Data provided:
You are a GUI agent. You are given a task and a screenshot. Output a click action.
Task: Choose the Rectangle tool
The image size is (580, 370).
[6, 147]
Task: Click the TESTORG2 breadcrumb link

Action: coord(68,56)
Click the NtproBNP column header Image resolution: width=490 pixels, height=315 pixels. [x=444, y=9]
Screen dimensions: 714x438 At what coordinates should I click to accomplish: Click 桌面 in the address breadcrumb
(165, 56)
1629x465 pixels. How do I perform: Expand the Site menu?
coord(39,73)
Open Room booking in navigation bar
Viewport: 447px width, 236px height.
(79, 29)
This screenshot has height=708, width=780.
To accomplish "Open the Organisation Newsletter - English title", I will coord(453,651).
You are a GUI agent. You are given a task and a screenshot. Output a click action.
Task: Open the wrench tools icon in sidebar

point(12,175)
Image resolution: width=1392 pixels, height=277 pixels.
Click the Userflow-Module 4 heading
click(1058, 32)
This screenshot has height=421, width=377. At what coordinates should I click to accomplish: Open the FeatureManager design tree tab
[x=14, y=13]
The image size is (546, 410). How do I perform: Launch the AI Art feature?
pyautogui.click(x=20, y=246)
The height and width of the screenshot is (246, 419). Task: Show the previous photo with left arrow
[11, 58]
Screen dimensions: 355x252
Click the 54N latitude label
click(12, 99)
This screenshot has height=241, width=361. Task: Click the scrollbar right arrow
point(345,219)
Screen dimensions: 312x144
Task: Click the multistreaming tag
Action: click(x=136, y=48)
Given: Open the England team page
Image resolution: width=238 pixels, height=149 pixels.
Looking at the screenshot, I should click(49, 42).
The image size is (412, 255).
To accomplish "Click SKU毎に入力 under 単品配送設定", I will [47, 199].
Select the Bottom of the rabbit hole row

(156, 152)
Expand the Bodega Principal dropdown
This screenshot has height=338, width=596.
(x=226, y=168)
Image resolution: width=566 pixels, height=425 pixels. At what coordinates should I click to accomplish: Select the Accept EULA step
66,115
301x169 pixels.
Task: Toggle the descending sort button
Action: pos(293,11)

What to produce:
The answer should be all the entries, restated with no word changed.

Response to the exercise:
You are a GUI agent. You are given a task and a screenshot. Output a click action.
Task: Choose the Rectangle tool
The image size is (580, 370).
[6, 147]
Task: Click the TESTORG2 breadcrumb link

Action: coord(68,56)
Click the NtproBNP column header Image resolution: width=490 pixels, height=315 pixels. [x=444, y=9]
Screen dimensions: 714x438 At what coordinates should I click to accomplish: Click 桌面 in the address breadcrumb
(165, 56)
1629x465 pixels. How do I perform: Expand the Site menu?
coord(39,73)
Open Room booking in navigation bar
Viewport: 447px width, 236px height.
(79, 29)
This screenshot has height=708, width=780.
To accomplish "Open the Organisation Newsletter - English title", I will coord(453,651).
You are a GUI agent. You are given a task and a screenshot. Output a click action.
Task: Open the wrench tools icon in sidebar

point(12,175)
Image resolution: width=1392 pixels, height=277 pixels.
Click the Userflow-Module 4 heading
click(1058, 32)
This screenshot has height=421, width=377. At what coordinates should I click to accomplish: Open the FeatureManager design tree tab
[x=14, y=13]
The image size is (546, 410). How do I perform: Launch the AI Art feature?
pyautogui.click(x=20, y=246)
The height and width of the screenshot is (246, 419). Task: Show the previous photo with left arrow
[11, 58]
Screen dimensions: 355x252
Click the 54N latitude label
click(12, 99)
This screenshot has height=241, width=361. Task: Click the scrollbar right arrow
point(345,219)
Screen dimensions: 312x144
Task: Click the multistreaming tag
Action: click(x=136, y=48)
Given: Open the England team page
Image resolution: width=238 pixels, height=149 pixels.
Looking at the screenshot, I should click(49, 42).
The image size is (412, 255).
To accomplish "Click SKU毎に入力 under 単品配送設定", I will [47, 199].
Select the Bottom of the rabbit hole row

(156, 152)
Expand the Bodega Principal dropdown
This screenshot has height=338, width=596.
(x=226, y=168)
Image resolution: width=566 pixels, height=425 pixels. At what coordinates should I click to accomplish: Select the Accept EULA step
66,115
301x169 pixels.
Task: Toggle the descending sort button
Action: pos(293,11)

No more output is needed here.